• **CONSIGNE 1**
Recopiez à l'identique le passage des enregistrements qui commence à la ligne contenant « Where should I » et se termine à la ligne contenant « click(130, 577) », ces deux lignes comprises.

• **EXTRAIT**
┌──
Comparaison et avantages/inconvénients : quel choix pour quelle opération ?
Le choix entre un fonds commun de titrisation et une société de titrisation dépend entièrement des objectifs de l’opération, du profil des investisseurs ciblés et du type d’actifs à titriser. Le FCT séduit par sa grande souplesse contractuelle. Son fonctionnement est presque entièrement défini par son règlement, ce qui permet une structuration sur mesure. L’absence de capital social et la légèreté de sa constitution en font un véhicule rapide et efficace à mettre en place. Cependant, son absence de personnalité morale peut être un frein pour certains investisseurs internationaux peu familiers de ce concept de copropriété, et peut compliquer l’application de conventions fiscales internationales. La ST, à l’inverse, offre la stabilité et la sécurité d’une personne morale reconnue mondialement. Sa structure sociétaire, bien que soumise à des dérogations, est un gage de gouvernance formelle qui rassure. C’est la forme privilégiée pour les programmes d’émission importants et récurrents qui nécessitent une forte visibilité sur les marchés internationaux. En contrepartie, sa constitution et sa vie sociale sont plus encadrées et potentiellement plus coûteuses que celles d’un FCT. En synthèse, le FCT est souvent l’outil de la flexibilité et de l’opération unique, tandis que la ST est celui de la structuration et de la récurrence à l’échelle internationale.
└──
• **LES ENREGISTREMENTS**
┌──
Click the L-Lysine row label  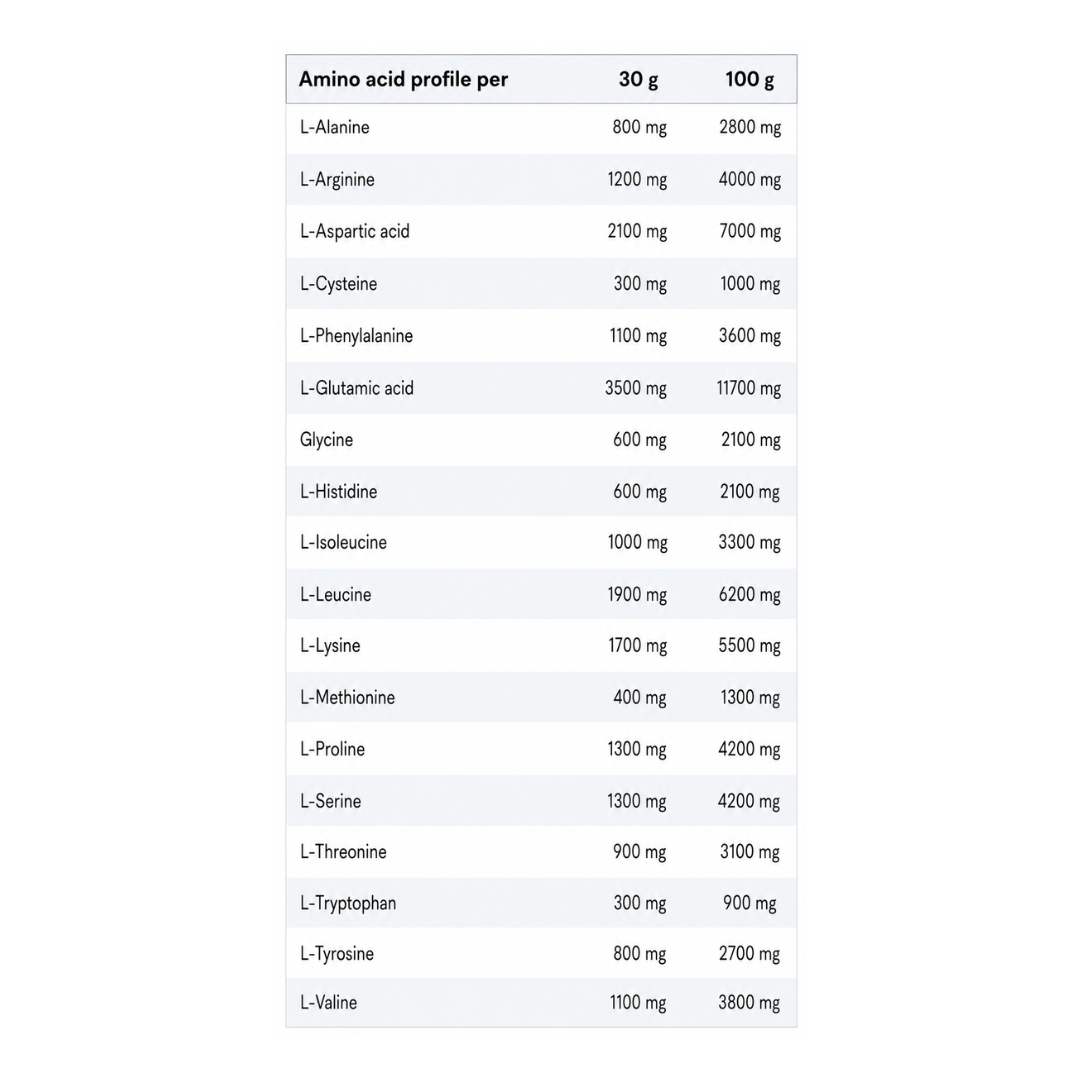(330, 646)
└──
┌──
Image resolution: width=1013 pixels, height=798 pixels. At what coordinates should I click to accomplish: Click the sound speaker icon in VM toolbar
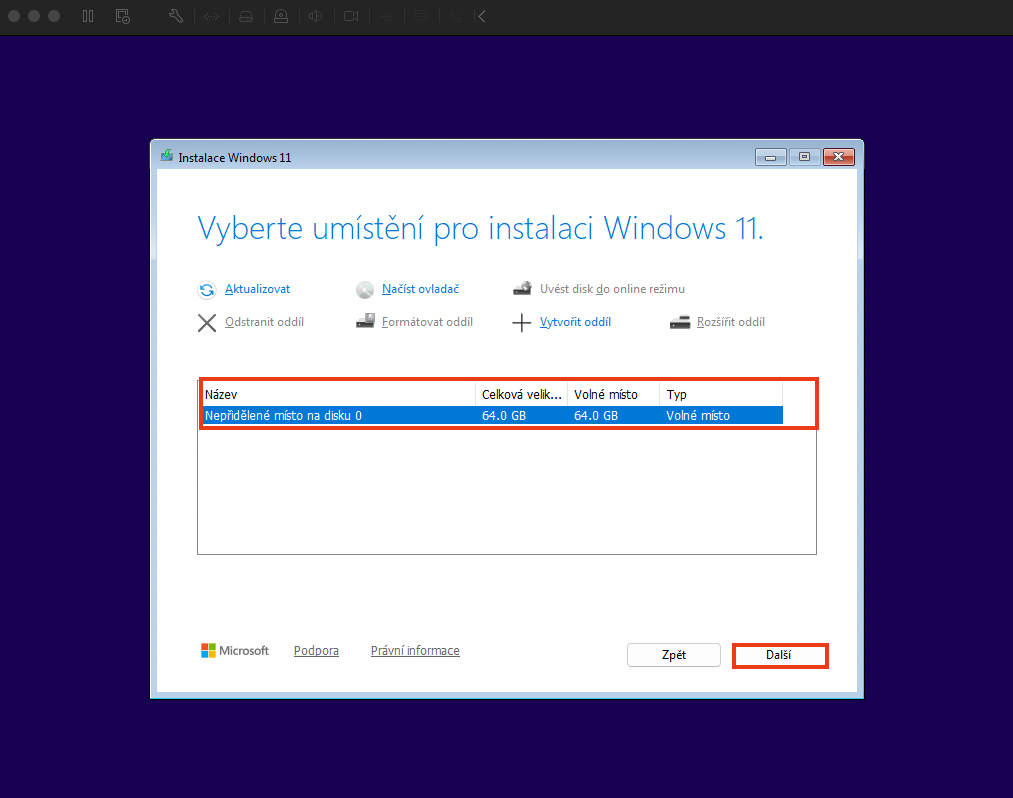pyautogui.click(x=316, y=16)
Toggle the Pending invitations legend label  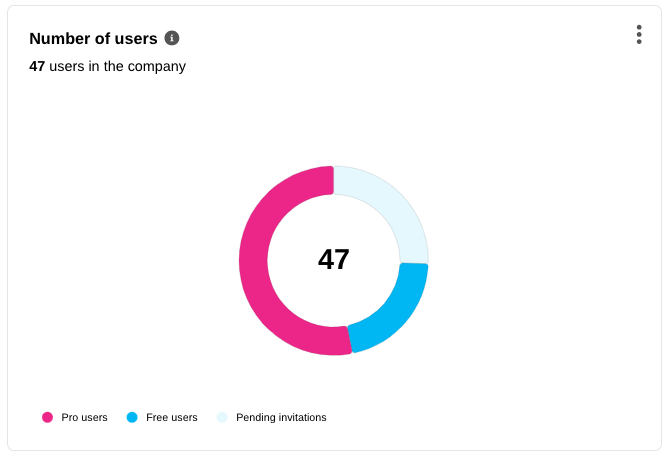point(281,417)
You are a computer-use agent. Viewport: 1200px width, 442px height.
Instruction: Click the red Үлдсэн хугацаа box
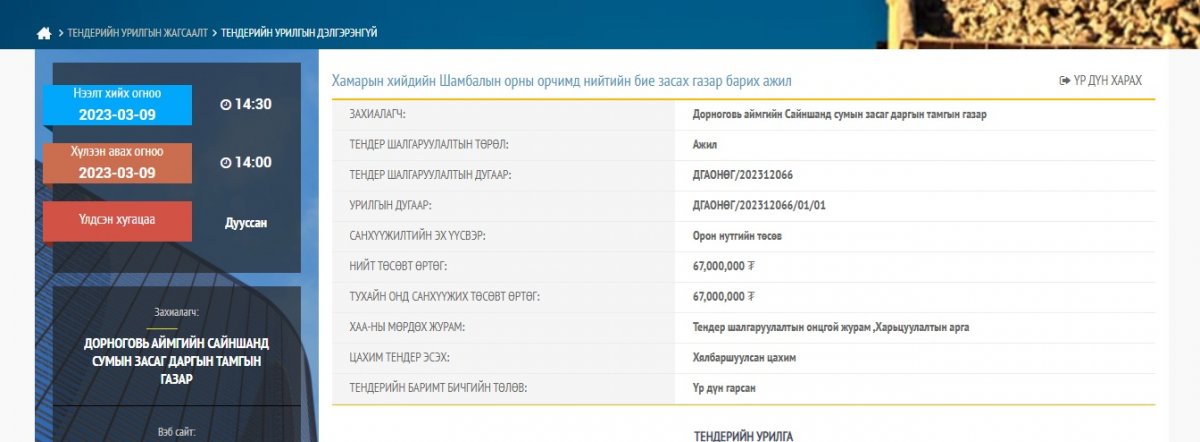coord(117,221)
└──
┌──
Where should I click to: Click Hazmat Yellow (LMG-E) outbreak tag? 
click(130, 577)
└──
• **CONSIGNE 2**
Citez en entier et sans aucune modification l'extrait sur le choix entre fonds commun de titrisation et société de titrisation.

• **RÉPONSE 1**
Where should I click to: Click Hazmat Yellow (LMG-E) outbreak tag? 
click(130, 577)

• **RÉPONSE 2**
Comparaison et avantages/inconvénients : quel choix pour quelle opération ?
Le choix entre un fonds commun de titrisation et une société de titrisation dépend entièrement des objectifs de l’opération, du profil des investisseurs ciblés et du type d’actifs à titriser. Le FCT séduit par sa grande souplesse contractuelle. Son fonctionnement est presque entièrement défini par son règlement, ce qui permet une structuration sur mesure. L’absence de capital social et la légèreté de sa constitution en font un véhicule rapide et efficace à mettre en place. Cependant, son absence de personnalité morale peut être un frein pour certains investisseurs internationaux peu familiers de ce concept de copropriété, et peut compliquer l’application de conventions fiscales internationales. La ST, à l’inverse, offre la stabilité et la sécurité d’une personne morale reconnue mondialement. Sa structure sociétaire, bien que soumise à des dérogations, est un gage de gouvernance formelle qui rassure. C’est la forme privilégiée pour les programmes d’émission importants et récurrents qui nécessitent une forte visibilité sur les marchés internationaux. En contrepartie, sa constitution et sa vie sociale sont plus encadrées et potentiellement plus coûteuses que celles d’un FCT. En synthèse, le FCT est souvent l’outil de la flexibilité et de l’opération unique, tandis que la ST est celui de la structuration et de la récurrence à l’échelle internationale.